Una periferia del centro americano: così, dal punto di vista mediatico, appare il vecchio continente che assiste alla elezione del nuovo Presidente americano. La distanza si accorcia, le dirette della notte elettorale si moltiplicano, le homepage dei siti di informazione europei seguono lo spoglio dei seggi quasi in contemporanea con quelli americani. Il varco da colmare riguarda piuttosto un fuso orario che avvantaggia l’informazione online e risulta impietoso con la carta stampata del continente. Perciò la mattina dell’8 novembre, quando la stampa può finalmente consegnare una notizia che già tutti conoscono, la vittoria di Obama, ecco che il centro dell’attenzione diventa l’approfondimento, assieme a ciò che sarà dopo, chi verrà dopo, il ruolo dei Clinton e di Michelle,  quel “meglio che deve ancora venire” pronosticato da Obama e che quasi tutte le prime pagine riprendono. Pagine e pagine di carta sono dedicate all’America.

La campagna presidenziale americana ha avuto i suoi ritmi, segnati quasi sempre da eventi mediatici: le gaffes di Romney, la rivincita al primo dibattito televisivo, ancora i dibattiti, poi le urne. E la stampa mondiale, europea in particolare, ha seguito le evoluzioni con una attenzione pari e a volte persino superiore alle vicende di politica interna. Nonostante qualche editoriale sulla stampa europea avesse fatto pesare l’assenza dell’Europa nel dibattito fra i contendenti oltreoceano, questa assenza è diventata motivo di nuove riflessioni sugli equilibri geopolitici e sulla leadership degli Stati Uniti. Le vicende politiche e le elezioni in Cina sono diventate invece una sorta di alter ego di quelle americane: assai meno seguite e spesso utilizzate per confronti in negativo. Presenti sì, sulla stampa cartacea e sull’online, ma molto distanti: evidentemente minore la copertura cosiccome la vicinanza narrativa. “The other election”, l’ha definita il Times, mentre Le Monde ha cercato con info grafiche e qualche articolo di spiegare ai lettori un sistema politico lontano non solo geograficamente.
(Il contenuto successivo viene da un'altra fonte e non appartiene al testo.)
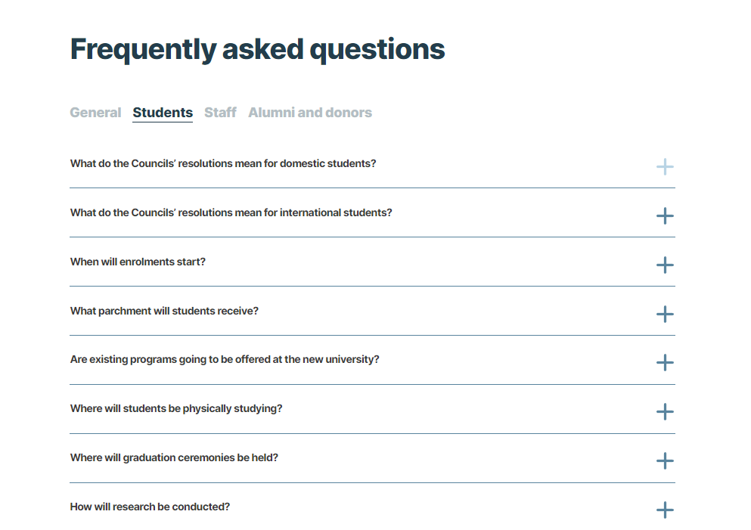Click plus icon beside research conducted question
The width and height of the screenshot is (751, 530).
tap(664, 510)
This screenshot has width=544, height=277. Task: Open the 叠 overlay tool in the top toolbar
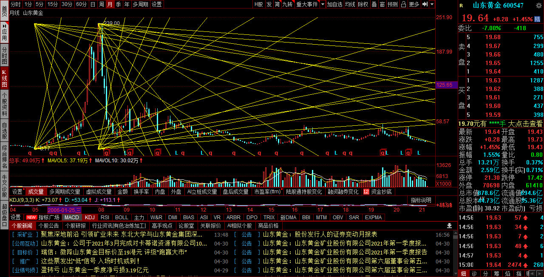tap(374, 4)
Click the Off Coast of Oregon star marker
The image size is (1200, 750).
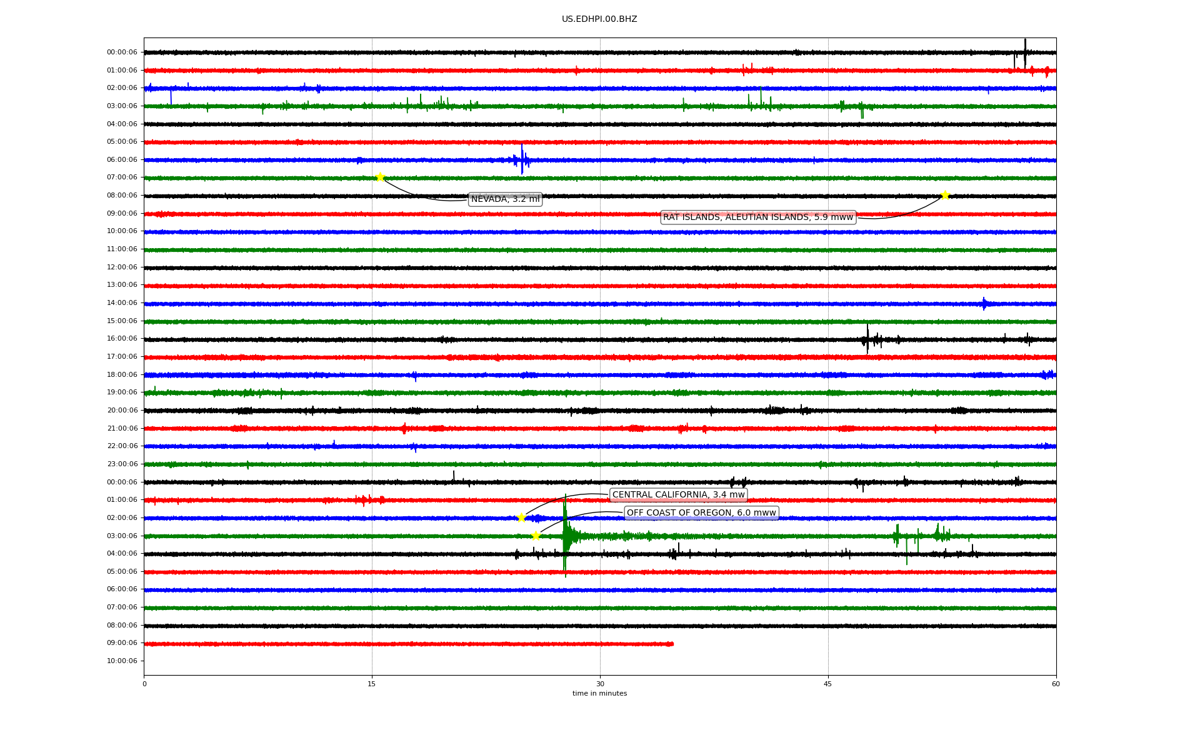pyautogui.click(x=536, y=536)
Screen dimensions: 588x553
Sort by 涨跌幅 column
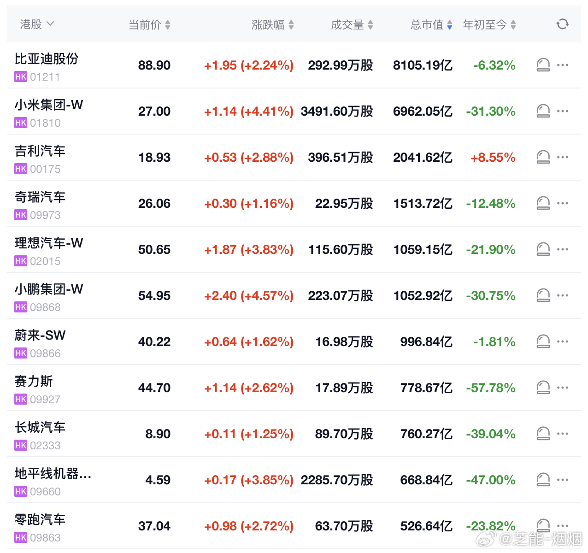point(273,24)
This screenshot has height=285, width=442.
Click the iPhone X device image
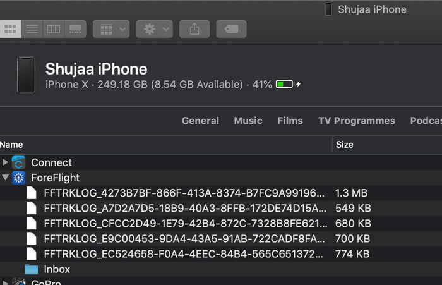click(x=26, y=75)
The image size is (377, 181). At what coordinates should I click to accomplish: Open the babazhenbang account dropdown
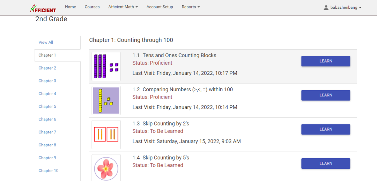pos(346,7)
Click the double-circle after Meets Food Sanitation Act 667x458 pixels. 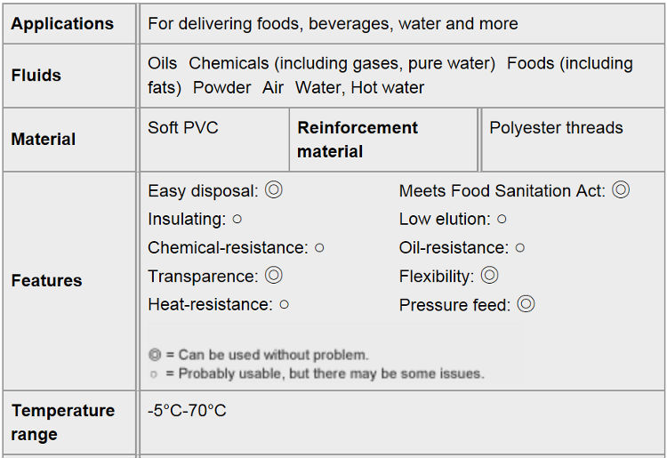(x=621, y=189)
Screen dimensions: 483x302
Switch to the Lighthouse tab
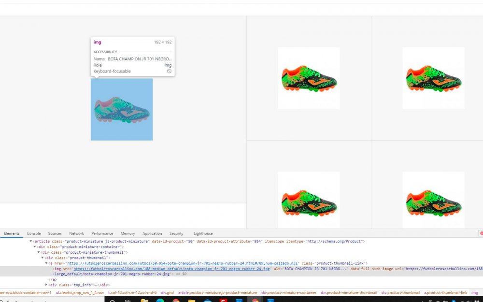[203, 233]
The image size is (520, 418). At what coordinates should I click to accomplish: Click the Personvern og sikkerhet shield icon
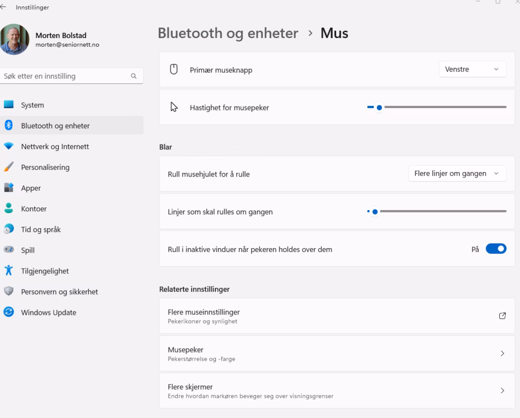9,291
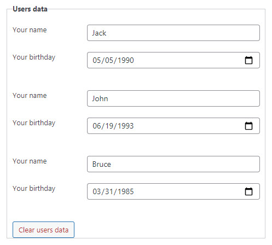This screenshot has width=272, height=245.
Task: Select day 31 in Bruce's birthday
Action: coord(109,191)
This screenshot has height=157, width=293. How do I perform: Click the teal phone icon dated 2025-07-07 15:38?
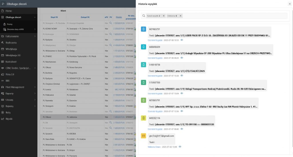(x=144, y=65)
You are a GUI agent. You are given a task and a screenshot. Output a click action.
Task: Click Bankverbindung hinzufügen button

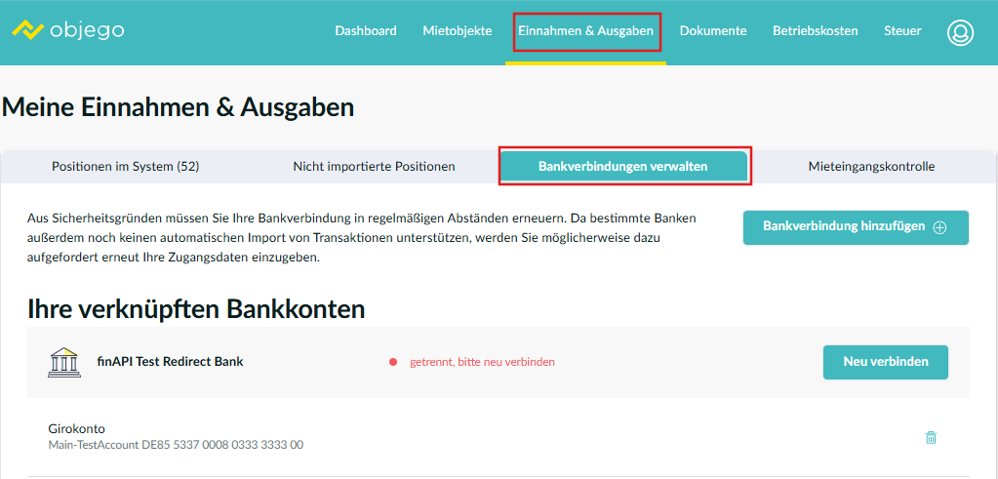855,227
La stampa francese ha puntato il dito sulla repressione, che contrasta con il modello statunitense, mentre in Italia il quotidiano La Stampa sottolineava il boom di tweet in Cina sulle elezioni americane. Protagonisti gli Stati Uniti, ancora una volta, in una campagna e una rielezione che lasceranno tracce, non solo positive.